In practice it is about dividing the code in half and checking if the error occurs before or after the chosen point. Then proceeding accordingly, as if you are searching an element in an ordered list using bisection.

Use of assertions as defensive programming

Also this is new to me, and it's interesting.

The prof. Grimson suggests to use assert to verify that:

  • the types, and possibly the range, of the input parameters of the functions are respected;
  • similarly for the output of the functions, in order to avoid the propagation of the error.
Using the class to launch an instance method

It is not usual, but it can be done. For example:

>   class Animal (object):
...     def __init __ (self, name):
...         self.name = name
...     def __str __ (self):
...         return "I am "+ self.name
...
> prince = Animal (" Prince ")
> print (Animal (__ str __ (prince))
I am Prince

in which we called the prince.__ str__() method passing by the class of the instance.

Generators

Finding this topic surprised me. In my opinion generators aren't matter for beginners. On the other hand, I have to say that it makes sense to immediately understand what they consist of, and what are the pros (and cons).

However, as usual, the explanation, is direct and clear.

Conclusion

A course ab initio, which I would recommend to those who want to approach the world of computer science, without having pre-established specialized bases.

The only disadvantage I see: it is in English language. And at the time of writing, there aren't Italian subtitles.


[1]At least this was my impression. But I'm working in IT for many years. So it's possible a beginner coud feel a little different.
[2]Declarative knowledge exposes a fact.
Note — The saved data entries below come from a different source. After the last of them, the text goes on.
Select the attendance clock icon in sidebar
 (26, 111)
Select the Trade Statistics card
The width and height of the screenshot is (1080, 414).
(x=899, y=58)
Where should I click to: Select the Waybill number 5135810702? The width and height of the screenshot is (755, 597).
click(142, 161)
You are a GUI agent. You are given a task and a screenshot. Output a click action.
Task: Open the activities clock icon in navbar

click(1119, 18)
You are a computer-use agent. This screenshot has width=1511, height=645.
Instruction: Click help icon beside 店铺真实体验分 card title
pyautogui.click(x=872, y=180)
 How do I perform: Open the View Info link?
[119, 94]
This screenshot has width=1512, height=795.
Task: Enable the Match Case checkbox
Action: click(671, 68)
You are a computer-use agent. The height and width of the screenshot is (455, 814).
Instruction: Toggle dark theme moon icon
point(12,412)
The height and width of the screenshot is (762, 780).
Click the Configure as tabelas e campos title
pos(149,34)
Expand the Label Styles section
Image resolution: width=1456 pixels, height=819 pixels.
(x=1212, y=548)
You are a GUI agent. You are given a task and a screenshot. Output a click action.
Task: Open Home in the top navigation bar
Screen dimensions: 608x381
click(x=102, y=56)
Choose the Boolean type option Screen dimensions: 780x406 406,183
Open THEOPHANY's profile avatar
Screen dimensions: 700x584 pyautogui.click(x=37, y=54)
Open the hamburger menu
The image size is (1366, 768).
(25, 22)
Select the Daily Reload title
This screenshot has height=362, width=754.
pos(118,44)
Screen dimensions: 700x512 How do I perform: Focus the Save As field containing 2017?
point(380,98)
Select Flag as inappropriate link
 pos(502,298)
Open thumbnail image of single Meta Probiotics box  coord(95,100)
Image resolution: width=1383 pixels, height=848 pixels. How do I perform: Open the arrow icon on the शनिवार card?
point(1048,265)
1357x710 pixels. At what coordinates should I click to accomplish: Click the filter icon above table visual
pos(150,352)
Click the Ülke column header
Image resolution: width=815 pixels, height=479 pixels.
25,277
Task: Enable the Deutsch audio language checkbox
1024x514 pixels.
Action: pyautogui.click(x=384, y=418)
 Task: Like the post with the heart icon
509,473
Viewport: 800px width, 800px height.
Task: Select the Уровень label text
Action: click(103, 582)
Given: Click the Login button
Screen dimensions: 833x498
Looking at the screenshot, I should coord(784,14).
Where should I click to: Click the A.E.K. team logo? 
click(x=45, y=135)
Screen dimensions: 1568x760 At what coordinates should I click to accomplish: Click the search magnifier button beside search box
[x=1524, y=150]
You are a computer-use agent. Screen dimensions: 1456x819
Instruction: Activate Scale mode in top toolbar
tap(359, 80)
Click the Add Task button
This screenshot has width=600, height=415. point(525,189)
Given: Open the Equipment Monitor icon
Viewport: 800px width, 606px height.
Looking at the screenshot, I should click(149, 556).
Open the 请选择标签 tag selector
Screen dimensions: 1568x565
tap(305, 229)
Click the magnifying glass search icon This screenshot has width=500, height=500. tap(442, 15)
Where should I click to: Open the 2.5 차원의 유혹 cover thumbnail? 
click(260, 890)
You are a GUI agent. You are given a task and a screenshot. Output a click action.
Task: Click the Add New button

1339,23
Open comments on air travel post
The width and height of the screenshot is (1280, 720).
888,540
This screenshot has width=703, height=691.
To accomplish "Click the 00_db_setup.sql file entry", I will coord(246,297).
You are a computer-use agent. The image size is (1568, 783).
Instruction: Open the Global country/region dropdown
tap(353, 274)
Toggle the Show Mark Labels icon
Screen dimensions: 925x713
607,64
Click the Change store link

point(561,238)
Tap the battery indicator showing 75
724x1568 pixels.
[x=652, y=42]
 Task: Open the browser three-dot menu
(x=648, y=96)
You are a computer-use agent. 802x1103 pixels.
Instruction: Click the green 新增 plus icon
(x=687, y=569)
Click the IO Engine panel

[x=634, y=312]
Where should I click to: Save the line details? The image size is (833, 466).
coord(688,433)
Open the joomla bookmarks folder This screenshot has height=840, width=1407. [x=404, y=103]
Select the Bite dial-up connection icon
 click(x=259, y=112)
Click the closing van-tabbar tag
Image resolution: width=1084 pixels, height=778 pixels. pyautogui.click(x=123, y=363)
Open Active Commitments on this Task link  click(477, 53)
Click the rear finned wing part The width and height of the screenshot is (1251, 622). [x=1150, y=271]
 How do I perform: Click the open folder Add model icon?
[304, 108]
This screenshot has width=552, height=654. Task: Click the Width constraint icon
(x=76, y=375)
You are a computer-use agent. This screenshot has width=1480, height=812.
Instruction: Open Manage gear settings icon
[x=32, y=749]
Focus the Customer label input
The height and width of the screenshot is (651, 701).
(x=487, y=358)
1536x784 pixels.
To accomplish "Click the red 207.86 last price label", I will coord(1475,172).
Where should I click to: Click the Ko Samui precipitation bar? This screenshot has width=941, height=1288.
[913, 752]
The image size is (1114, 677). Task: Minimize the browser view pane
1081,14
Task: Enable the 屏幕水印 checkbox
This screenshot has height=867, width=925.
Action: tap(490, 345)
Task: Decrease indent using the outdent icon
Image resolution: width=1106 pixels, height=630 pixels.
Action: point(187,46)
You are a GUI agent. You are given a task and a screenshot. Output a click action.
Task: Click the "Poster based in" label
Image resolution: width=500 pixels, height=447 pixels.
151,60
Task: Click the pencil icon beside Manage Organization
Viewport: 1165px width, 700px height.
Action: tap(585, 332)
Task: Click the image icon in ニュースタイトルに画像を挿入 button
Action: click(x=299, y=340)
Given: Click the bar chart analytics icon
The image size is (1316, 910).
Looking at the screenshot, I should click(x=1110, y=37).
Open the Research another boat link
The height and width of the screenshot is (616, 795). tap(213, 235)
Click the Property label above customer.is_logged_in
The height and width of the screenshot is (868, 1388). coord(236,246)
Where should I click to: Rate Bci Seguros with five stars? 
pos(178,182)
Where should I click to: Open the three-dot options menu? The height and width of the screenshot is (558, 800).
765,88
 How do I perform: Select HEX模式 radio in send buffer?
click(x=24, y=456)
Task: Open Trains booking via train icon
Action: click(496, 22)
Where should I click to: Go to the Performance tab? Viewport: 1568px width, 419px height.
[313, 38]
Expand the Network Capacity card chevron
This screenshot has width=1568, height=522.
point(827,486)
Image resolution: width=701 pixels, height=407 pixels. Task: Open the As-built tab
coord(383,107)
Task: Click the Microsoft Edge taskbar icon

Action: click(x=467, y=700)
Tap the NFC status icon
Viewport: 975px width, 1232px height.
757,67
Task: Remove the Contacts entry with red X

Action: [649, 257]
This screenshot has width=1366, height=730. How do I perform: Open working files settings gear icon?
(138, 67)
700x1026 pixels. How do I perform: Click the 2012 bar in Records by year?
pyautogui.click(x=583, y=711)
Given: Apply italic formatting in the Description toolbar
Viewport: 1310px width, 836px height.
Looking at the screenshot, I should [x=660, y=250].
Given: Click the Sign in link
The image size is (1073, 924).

For example the phrase "Albert Einstein was German" is declarative knowledge .
[3]An imperative knowledge explains how to do something. For example, the phrase "Break the egg shell and pour the contents into a bowl" is a piece of iterative procedure to make an omelette.
[4]There are problems that can not be solved in a finite number of operations. These are the non-calculable problems.
[5]As shown in the course: there are several examples of this type.